Exercise African Lion 2021, U.S. Africa Command’s (AFRICOM) joint annual exercise, began for the 17th time on June 7. The annual exercise, which was canceled last year due to COVID-19, will run until June 18.

With more than 7,800 troops participating, including 5,000 from the United States and nine other nations and NATO, African Lion is AFRICOM’s largest exercise.

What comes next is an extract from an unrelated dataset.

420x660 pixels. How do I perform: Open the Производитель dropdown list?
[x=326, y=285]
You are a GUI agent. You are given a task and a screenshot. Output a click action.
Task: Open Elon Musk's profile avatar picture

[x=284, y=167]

The training is focused on enhancing readiness for U.S. and partner nation forces.

Major General Andrew M. Rohling, the U.S. Army Southern European Task Force, Africa commander, and the U.S. Army Europe and Africa deputy commanding general said during the launch ceremony at Agadir that African Lion 2021 is “the largest U.S. military exercise ever conducted on this continent.”

Exercise African Lion 2021
Exercise African Lion 2021 map shows where the major exercises are taking place. (DVIDS)

“This exercise has undoubtedly reached a degree of maturity that attests to the strength of cooperative relations between our respective armies,” said General Belkhir El Farouk, commander of the Moroccan Army’s Southern Zone.

However, Spain, which is traditionally one of the exercise’s major participants, has withdrawn its support this year.

Spain and Morocco’s Tense Relationship

Madrid has officially cited “budgetary constraints” as its reason for withdrawing from the 2021 African Lion, the Spanish newspaper El Pais wrote. Nevertheless, the actual reason was the Spanish government’s disagreement about Rabat legitimizing “the occupation of Western Sahara.” Spain has decided that “sending soldiers to these exercises would legitimize the Moroccan occupation,” El Pais wrote.

Adding to the rift with Spain was the inclusion of the town of Mahbes in the exercise (although U.S. AFRICOM did not mention the town as part of the exercise). The town is the location of a 1985 battle over Western Sahara. Mahbes is about 100km away from the town of Tindouf in Algeria where the headquarters of the Algerian-backed Polisario Front military forces are. The Polisario Front is the resistance group that wants to split Western Sahara from Morocco. 

The issue of Western Sahara is just the latest in the confrontational relationship between Madrid and Rabat. Morocco has grown to view Spain as no longer a viable strategic partner. Just recently, Morocco allowed several thousand people to cross over to Spain’s North African enclave of Ceuta, over which Morocco claims sovereignty.

The exercise carries on despite the Spanish absence. 

“African Lion Is an Example of the US’s Long-term Commitment to Africa”

“African Lion 2021 is U.S. Africa Command’s premier, joint and multi-national annual exercise. African Lion is an excellent example of the United States’ long-term commitment to Africa and recognition of Africa’s strategic importance to the United States,” said U.S. AFRICOM’s commander, U.S. Army Gen. Stephen Townsend.

U.S. Army Green Berets from the 19th SFG train Moroccan troops on the techniques of fast-roping during African Lion 2021
U.S. Army Green Berets from the 19th SFG train Moroccan troops on the techniques of fast-roping during African Lion 2021. (DVIDS)

“This exercise is all about readiness. Readiness of our partners, and readiness of our forces. It brings together various ideas, experiences, and capabilities — ultimately making us stronger partners and a more capable multi-national force,” added Townsend.

COVID-19 has not changed our focus on engaging with our Africa partners. Due to last year’s cancellation of African Lion, we had a head start in planning this year’s exercise,” said Townsend. “We understand how important this training is to our forces and our partners and how to better operate in a degraded COVID environment. We will ensure successful training while taking necessary COVID-19 precautionary measures in order to do so.”

The exercise takes place in several locations in Morocco, including Agadir, Tifnit, Tan Tan, Mahbes, Tafraout, Ben Guerir, and Kenitra, as well as in Senegal, Tunisia, and Germany. U.S. and Royal Moroccan Forces (FAR), have been joined by the armed forces of Brazil, Canada, Great Britain, Italy, the Netherlands, Senegal, and Tunisia. In addition, military observers from 30 countries are present.